### Exercise 1:
Quote the book reviews word for word, starting at "Rating: Summary: Kitsch" and ending at "Start with 'Immortality'.".

### Article:
++++++

Rating: Summary: Kitsch Review: Interesting plot and wonderful prose style, but pretentious and full of unnecessary political grumbling and insults. Pure kitsch. I felt a bit disappointed cause I know he can do better than that. If you never read anything by Kundera before, avoid this book. Start with 'Immortality'.
Rating: Summary: Unbearably light Review: Featherweight, often (very) funny, this book, highly regarded, left me utterly flat. If it weren't for its delicate prose it would be unbearably pretentious. What story there is fails to engage on an emotional level. (Even the subplot involving the dog left me unmoved.) The characters are interchangeable ciphers whose thoughts and actions are explained, rather than shown, thus keeping them at the proverbial arm's length. Unfortunately, there is no real compensation in terms of insight; whatever epiphanies there are are never the characters' but the author's, and amount to very little. The book's philosophic musings might garner an A minus on a college term paper but one has come to expect more from published literature, especially published literature that has been reviewed as favorably as this novel has. Thus, this book fails to satisfy either as good (let alone great) philosophy or particularly good literature, and the political tracts that surface from time to time are tiresome. To see how an emotional story can be embedded within a real "novel of ideas," which still leaves room for political diatribe, the reader of this review is directed toward "A Sentimental Education" by Flaubert. The present book, while beautifully written, seems to me a miscalculation.
Rating: Summary: Well-written, but a bit pretentious Review: This was the first Milan Kundera novel I've read. Overall, I really enjoyed it. It was emotionally stimulating and intellectually daring. However, it was also incredibly pretentious. It felt as though Kundera was was costantly attempting to remind me of how profound his ideas are. I gathered that fact simply from the originality of this novel, and I didn't need Kundera to keep reminding me. This was really the only flaw I found in the novel. All in all, an exceptional novel-
Rating: Summary: impossible not to find yourself somewhere in this book Review: A friend lent me this book at a time in my life where I was confronting some of the same issues that the protagonists here were. I don't think this is a book about sex or war or infidelity. It is about choice. Sex, war, etc. are metaphors used to convey the choices we (and those around us) make, and ultimately, how we respond to choice. Each character experiences some sort of crisis which demands a choice. Some choices are made swiftly and strongly (Sabina leaving Geneva once her lover Franz leaves his wife), other choices seem to come after years of indecision, and perhaps a change in the character's desires/needs (Tomas finding happiness in the country). Each one of the main characters finds some aspect of happiness in finally coming to terms with their lives and themselves, yet the characters are all so different. One of this book's most important questions for me is: are we more different than we are alike (Tomas' 1% of difference among women)? And if so, does that difference make some of us fundamentally incompatible, destined to live parallel lives without ever having the opportunity to connect and learn from the one who is deemed incompatible? I think we stand to learn the most from people/situations which vex us, provided we can maintain our centerdness and approach the tension (like that between Tomas & Tereza) with an eye to what it might help us learn about ourselves.

++++++

### Extracted information:

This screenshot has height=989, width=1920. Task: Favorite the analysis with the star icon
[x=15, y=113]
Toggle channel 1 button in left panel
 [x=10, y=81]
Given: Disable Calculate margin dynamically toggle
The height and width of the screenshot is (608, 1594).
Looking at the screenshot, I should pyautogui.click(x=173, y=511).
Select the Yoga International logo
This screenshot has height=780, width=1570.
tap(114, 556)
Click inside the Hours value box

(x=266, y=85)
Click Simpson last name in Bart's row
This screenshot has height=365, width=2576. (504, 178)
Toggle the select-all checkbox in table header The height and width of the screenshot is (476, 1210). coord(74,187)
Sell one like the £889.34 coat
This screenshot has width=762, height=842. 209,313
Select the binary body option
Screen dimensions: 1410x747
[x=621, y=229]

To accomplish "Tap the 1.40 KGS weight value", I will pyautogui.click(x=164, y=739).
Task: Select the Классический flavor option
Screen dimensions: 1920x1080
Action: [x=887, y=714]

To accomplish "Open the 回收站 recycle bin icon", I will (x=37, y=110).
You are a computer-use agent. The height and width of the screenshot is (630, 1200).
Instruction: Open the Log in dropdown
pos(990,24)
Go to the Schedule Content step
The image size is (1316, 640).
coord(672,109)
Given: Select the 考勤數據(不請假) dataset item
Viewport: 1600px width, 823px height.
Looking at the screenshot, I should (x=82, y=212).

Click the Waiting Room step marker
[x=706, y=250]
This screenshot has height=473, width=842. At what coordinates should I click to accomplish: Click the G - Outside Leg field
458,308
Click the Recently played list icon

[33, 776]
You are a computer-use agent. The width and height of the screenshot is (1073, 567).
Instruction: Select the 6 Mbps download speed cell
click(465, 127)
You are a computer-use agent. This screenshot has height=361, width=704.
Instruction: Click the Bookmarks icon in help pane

++++++

### Exercise 2:
Print the rows exactly, starting at the line that contains "You are a computer-use agent. This" and ending at the last of the rows.

### Expected output 1:
Rating: Summary: Kitsch Review: Interesting plot and wonderful prose style, but pretentious and full of unnecessary political grumbling and insults. Pure kitsch. I felt a bit disappointed cause I know he can do better than that. If you never read anything by Kundera before, avoid this book. Start with 'Immortality'.

### Expected output 2:
You are a computer-use agent. This screenshot has height=361, width=704.
Instruction: Click the Bookmarks icon in help pane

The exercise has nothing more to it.